Figure 6c and 6d show the performance of various block shapes for the AMR test problem when the number of levels is three (i.e. two levels of local refinement). It can bee seen from Figure 6c that the cubic block size is not optimal for 48, 384 and 768 cores and the performance difference between it and the optimal non-cubic block is approximately 1.18 - 10.30%. For Figure 6d with OpenMPI, the range of performance difference is 1.9 - 8.74%. The maximum and minimum ratio of the execution time per solve iteration when using OpenMPI, compared to when IntelMPI is used, is 1.27 and 0.99, respectively, for a domain of size  $512^3$  (see Figure 6c and Figure 6d). The ratio increases as the number of processes increase from 48 to 1176. It is not correct to say that one MPI implementation is faster than the other as the allocation of nodes changes between using the two MPI implementations. Table II shows the percentage gain of the best topology over the cubic sub-domain i.e. the sub-domain produced by the mpi\_dims\_create() topology for various core counts and varying levels of AMR for two domain sizes, namely,  $256^3$  and  $512^{3}$ .

#### VIII. DISCUSSION

In [7] and [20] we formulated a strategy for minimizing the cache-misses of a sub-domain and showed the superiority of such partitions by experimenting on single grids and Geometric Multigrid, respectively. Overlap of communication with computation formed a *significant* part of our analytical derivation for cache-minimizing topologies. The reason is that when communication is overlapped with computation, both while packing/unpacking and communicating data, the next-to-halo layers are accessed *separately* after the halo data arrives. This has the advantage of MPI advancing its communication progress engine while the serial computing thread updates the Independent Computation kernel but at the same time suffers from a disadvantage that the next-to-halo layers now cannot be updated along with the Independent Computational kernel, resulting in extra cache-misses.

→ Exercise tasks
[1] In the excerpt on sub-domain block shapes, what range of performance difference is given for Figure 6d with OpenMPI?
[2] Set down word for word the part of the excerpt on sub-domain block shapes starting with "In [7] and [20]" and going on through "in extra cache-misses.".

→ Collected data
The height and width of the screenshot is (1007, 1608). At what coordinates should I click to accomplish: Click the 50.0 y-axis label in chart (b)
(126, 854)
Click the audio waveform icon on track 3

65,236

→ Answers to the exercises
[1] 1.9 - 8.74%

[2]
In [7] and [20] we formulated a strategy for minimizing the cache-misses of a sub-domain and showed the superiority of such partitions by experimenting on single grids and Geometric Multigrid, respectively. Overlap of communication with computation formed a *significant* part of our analytical derivation for cache-minimizing topologies. The reason is that when communication is overlapped with computation, both while packing/unpacking and communicating data, the next-to-halo layers are accessed *separately* after the halo data arrives. This has the advantage of MPI advancing its communication progress engine while the serial computing thread updates the Independent Computation kernel but at the same time suffers from a disadvantage that the next-to-halo layers now cannot be updated along with the Independent Computational kernel, resulting in extra cache-misses.